Saved data entries:
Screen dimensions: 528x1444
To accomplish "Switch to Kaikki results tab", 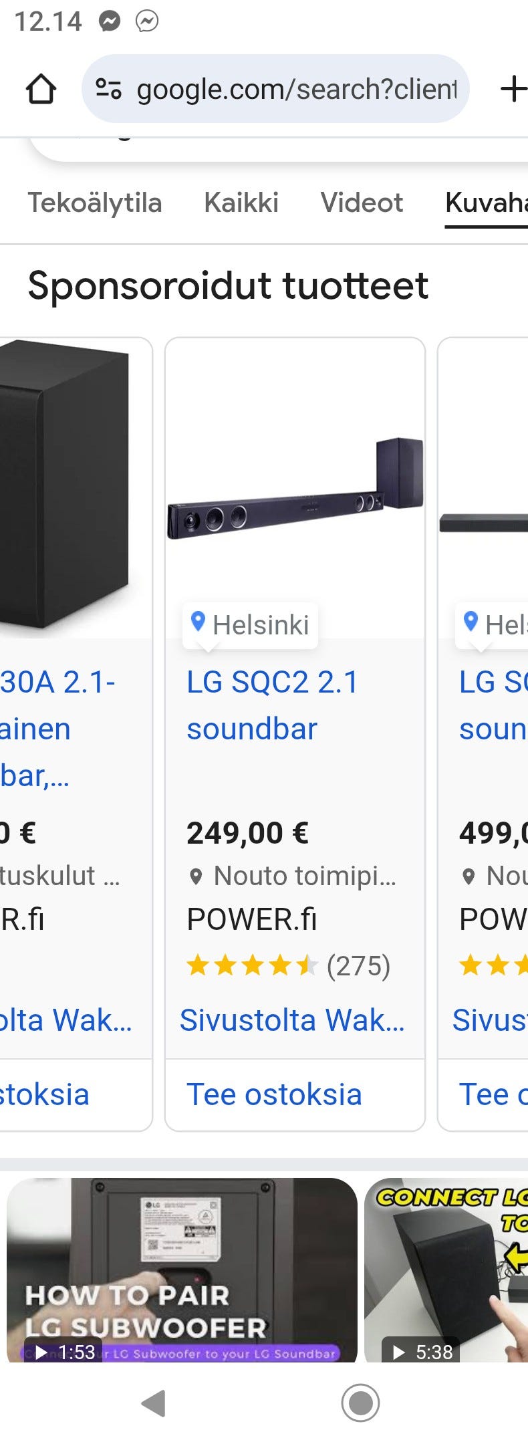I will coord(241,203).
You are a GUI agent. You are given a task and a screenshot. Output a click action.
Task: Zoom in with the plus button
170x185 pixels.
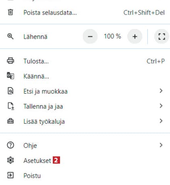click(x=135, y=36)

*Problem to solve*.
Repeat only the lines from the one holding "You are a GUI" through the last line of the data, inclusive. Keep the pictures out.

*Final answer*.
You are a GUI agent. You are given a task and a screenshot. Output a click action.
Task: Zoom in with the plus button
170x185 pixels.
click(x=135, y=36)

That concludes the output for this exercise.